→ SUPPLIED ENTRIES
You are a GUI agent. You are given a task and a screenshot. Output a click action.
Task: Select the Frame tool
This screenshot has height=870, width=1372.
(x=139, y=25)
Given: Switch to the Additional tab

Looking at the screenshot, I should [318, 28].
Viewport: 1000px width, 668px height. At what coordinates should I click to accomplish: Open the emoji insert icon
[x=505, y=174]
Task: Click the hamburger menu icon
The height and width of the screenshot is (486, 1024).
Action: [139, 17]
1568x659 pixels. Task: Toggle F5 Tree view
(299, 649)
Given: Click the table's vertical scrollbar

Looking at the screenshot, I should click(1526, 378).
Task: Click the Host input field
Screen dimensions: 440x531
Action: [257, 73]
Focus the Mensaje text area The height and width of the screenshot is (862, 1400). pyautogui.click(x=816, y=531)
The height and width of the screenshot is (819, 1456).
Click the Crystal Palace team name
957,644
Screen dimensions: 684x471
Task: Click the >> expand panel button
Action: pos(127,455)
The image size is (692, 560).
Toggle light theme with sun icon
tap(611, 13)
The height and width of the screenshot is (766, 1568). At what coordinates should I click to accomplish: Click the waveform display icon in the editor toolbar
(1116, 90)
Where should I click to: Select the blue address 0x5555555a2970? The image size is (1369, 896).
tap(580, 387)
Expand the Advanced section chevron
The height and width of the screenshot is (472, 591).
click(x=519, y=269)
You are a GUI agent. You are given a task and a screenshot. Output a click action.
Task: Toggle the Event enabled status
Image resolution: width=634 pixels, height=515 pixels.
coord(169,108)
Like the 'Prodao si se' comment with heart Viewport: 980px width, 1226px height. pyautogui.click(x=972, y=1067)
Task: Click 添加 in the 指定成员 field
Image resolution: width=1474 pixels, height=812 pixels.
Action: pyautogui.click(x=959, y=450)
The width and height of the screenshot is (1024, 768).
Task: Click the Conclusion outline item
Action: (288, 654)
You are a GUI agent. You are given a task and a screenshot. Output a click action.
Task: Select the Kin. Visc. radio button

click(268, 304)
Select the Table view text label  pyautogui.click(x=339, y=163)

→ REQUIREMENT
List every line of the data above that contains the string "pixels".

→ RESPONSE
1568x659 pixels. Task: Toggle F5 Tree view
Image resolution: width=634 pixels, height=515 pixels.
Image resolution: width=1474 pixels, height=812 pixels.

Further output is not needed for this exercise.